Family of Venice homeless man plans to sue LAPD after Taser incident

Rob Hayes Image
Thursday, April 23, 2015
Family of Venice homeless man plans to sue LAPD after Taser incident
Cellphone video shows a handful of Los Angeles police officers tasering a mentally ill homeless man in Venice last August. Sam Arrington and his family plan to file a federal lawsuit against the department.

VENICE, Calif. (KABC) -- Cellphone video shows a handful of Los Angeles police officers tasering Sam Arrington then arresting him at Venice Beach last August. Arrington's family says the 52-year-old homeless man is mentally ill and has been targeted by LAPD over the past four years.
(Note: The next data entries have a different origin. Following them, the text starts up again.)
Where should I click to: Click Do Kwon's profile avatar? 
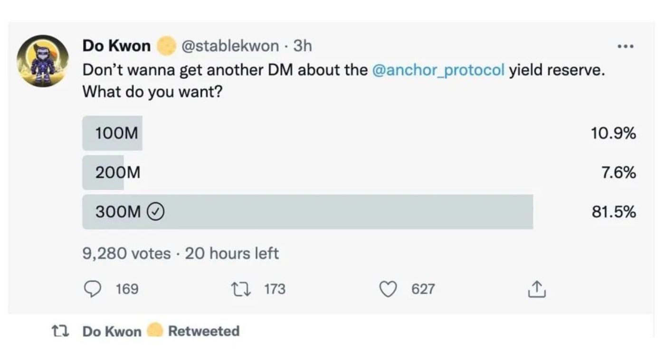pos(42,61)
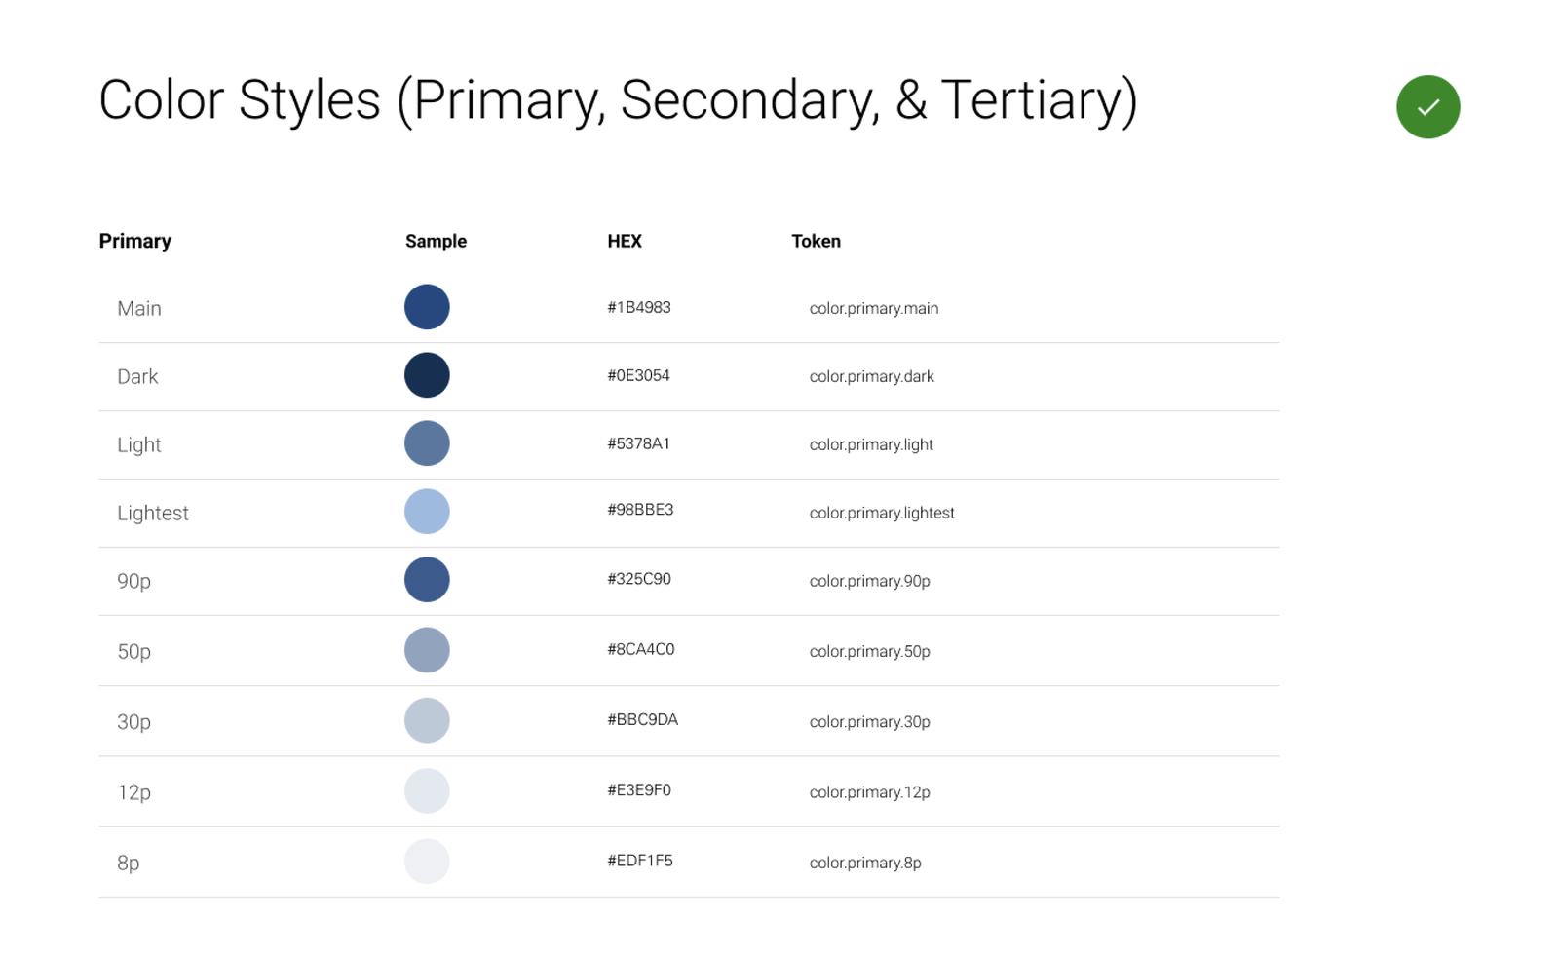
Task: Select the 90p color sample circle
Action: click(427, 580)
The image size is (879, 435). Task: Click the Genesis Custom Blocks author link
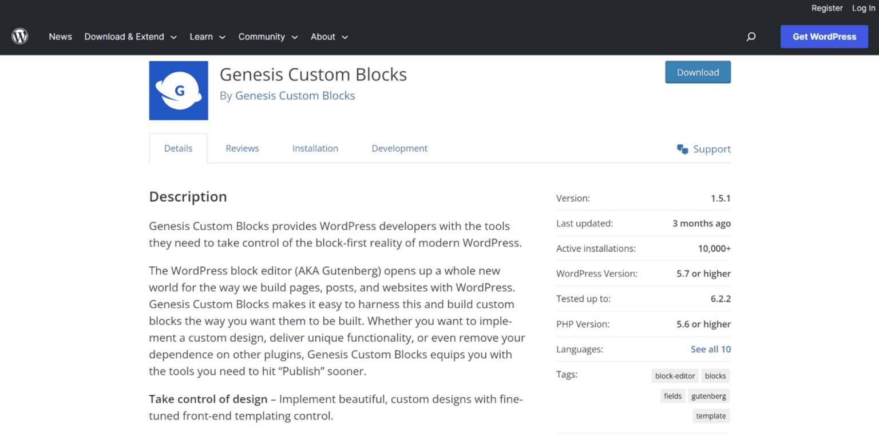[295, 95]
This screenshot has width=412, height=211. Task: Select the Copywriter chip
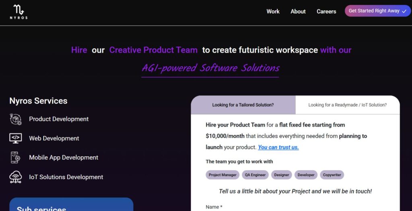coord(332,175)
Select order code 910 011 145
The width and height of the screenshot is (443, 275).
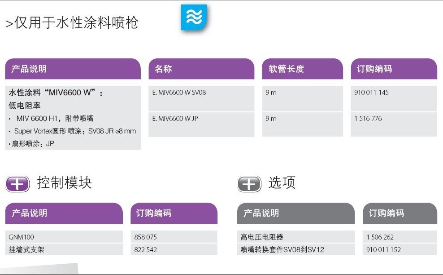click(372, 93)
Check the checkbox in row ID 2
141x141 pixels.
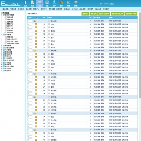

"He's been tased and beaten and the video speaks for itself," said attorney Nazareth Haysbert, who's representing Arrington and his family.



They're preparing to file a federal lawsuit against the Los Angeles Police Department. Haysbert says this confrontation is just the latest of four violent run-ins with LAPD officers. The first allegedly left Arrington with 18 staples in his head and another incident led to a shoulder injury. In the third incident, officers Tasered Arrington.



On Aug. 7, the fourth incident, LAPD officers spotted Arrington illegally vending in the area of Sunset Court and Ocean Front Walk and approached the suspect with a misdemeanor citation to sign. A physical altercation ensued and Arrington was Tasered multiple times, police said. Arrington was transported to a local hospital and admitted for treatment for elevated enzymes, LAPD said.



"They should have de-escalated the confrontation, not continue it, not escalate it with a man who was known to at least two of those officers as a man with a mental disability," Haysbert said.



Arrington was not part of Wednesday's announcement. His sister, Cleo Battle, says Arrington wouldn't have handled being on camera well. But the recording of his arrest, she says, demonstrates that police don't know how to deal with the mentally ill.



"I saw the video and I was repulsed by it. I was shaken to my core that the LAPD would strip away his humanity and that's what they've done to my brother," Battle said.



But at Venice Beach, vendors like Vivianne Robinson say the problem they've noticed most isn't police brutality in Venice but police absence.



"When I do see them they are not violent, but they need to be here a little more often. It just seems like they never seem to be here when things happen. They're always someplace else," Robinson said.



Haysbert says he hopes this case will help protect the mentally ill and homeless population.



"We also want to expose police misuse of power with regards to the most vulnerable people in our population, in our society," he said.



Haysbert says he will be filing that federal lawsuit, but refused to say how much in damages they'll be seeking.



The Los Angeles Police Department says it has initiated an Internal Affairs investigation and is continuing its investigation into the alleged use of force.



"If it is found that officers used excessive force we will take appropriate action," said LAPD Chief Charlie Beck in a press release.